"Si tu es amer, plains-t'en." (proverbe gascon)

dimanche 19 juillet 2009

Hamlet


Enfouir ou ne pas enfouir, c’est à n’y rien comprendre : je suis écartelé tant ces juges patrimoniaux me soumettent à la question ! Je refuse d’enfouir le pont sous le fleuve ? Ils me stigmatisent ! J’en prends acte et enfouis les vestiges du porche de l’église romane d’Aliénor ? Ils s’apprêtent à me poursuivre, à me délabelliser ! J’entends déjà d’ici les hurlements si, bon prince, je redéterrais ces poteaux médiévaux sans intérêt, pour les coiffer d’un caisson de verre opaque, identique à ceux des trémies du parking, par souci de cohérence architecturale !


Il suffit ! Durant la campagne municipale de 2008, ai-je jamais prétendu que j’exhumerais ces vieilles pierres pour les mettre sous cloche ? Non ! Le maire est seul maître à bord ; une fois élu, et bien élu, il n’a pas à se justifier chaque matin auprès d’administrés ignobles, qui n’ont pour tout esprit que celui de la revanche ! On a déjà voulu me faire tourner en bourrique avec un pont tournant, qu’on ne s’imagine pas m’envoyer passer le mois d’août à l’asile d’Aliénor ! Impatience d'être en vacances, tant ces chinoiseries sont épuisantes !
################
**Détails de l'exercice:** Transcrivez le passage du billet qui commence à « Il suffit ! » et se termine à « sont épuisantes ! ». Les données ne sont pas utiles pour cet exercice.

**Jeu de données:**
################
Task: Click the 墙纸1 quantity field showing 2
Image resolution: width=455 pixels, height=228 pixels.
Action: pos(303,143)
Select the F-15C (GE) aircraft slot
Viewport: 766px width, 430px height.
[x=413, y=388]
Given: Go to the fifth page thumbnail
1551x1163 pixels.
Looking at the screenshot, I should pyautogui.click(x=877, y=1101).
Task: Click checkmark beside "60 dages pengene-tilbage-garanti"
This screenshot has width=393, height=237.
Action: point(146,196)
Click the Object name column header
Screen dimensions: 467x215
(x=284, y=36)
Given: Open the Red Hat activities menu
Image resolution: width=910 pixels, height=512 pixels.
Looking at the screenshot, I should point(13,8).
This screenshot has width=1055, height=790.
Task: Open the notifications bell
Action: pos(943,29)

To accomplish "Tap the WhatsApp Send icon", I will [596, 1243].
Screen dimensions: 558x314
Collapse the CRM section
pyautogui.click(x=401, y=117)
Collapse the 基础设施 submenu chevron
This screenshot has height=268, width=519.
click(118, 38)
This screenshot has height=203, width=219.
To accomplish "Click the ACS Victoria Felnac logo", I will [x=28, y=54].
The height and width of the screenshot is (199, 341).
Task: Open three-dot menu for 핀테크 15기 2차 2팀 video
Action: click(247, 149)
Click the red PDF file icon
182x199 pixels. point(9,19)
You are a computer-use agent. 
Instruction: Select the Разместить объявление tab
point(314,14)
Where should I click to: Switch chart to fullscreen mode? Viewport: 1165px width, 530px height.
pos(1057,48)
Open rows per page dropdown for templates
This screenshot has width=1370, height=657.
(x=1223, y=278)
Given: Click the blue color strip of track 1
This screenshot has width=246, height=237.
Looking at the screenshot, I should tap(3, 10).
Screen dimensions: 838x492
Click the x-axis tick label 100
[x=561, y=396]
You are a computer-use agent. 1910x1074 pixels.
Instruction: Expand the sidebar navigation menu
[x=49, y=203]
################
**Résultat de la tâche:**
Il suffit ! Durant la campagne municipale de 2008, ai-je jamais prétendu que j’exhumerais ces vieilles pierres pour les mettre sous cloche ? Non ! Le maire est seul maître à bord ; une fois élu, et bien élu, il n’a pas à se justifier chaque matin auprès d’administrés ignobles, qui n’ont pour tout esprit que celui de la revanche ! On a déjà voulu me faire tourner en bourrique avec un pont tournant, qu’on ne s’imagine pas m’envoyer passer le mois d’août à l’asile d’Aliénor ! Impatience d'être en vacances, tant ces chinoiseries sont épuisantes !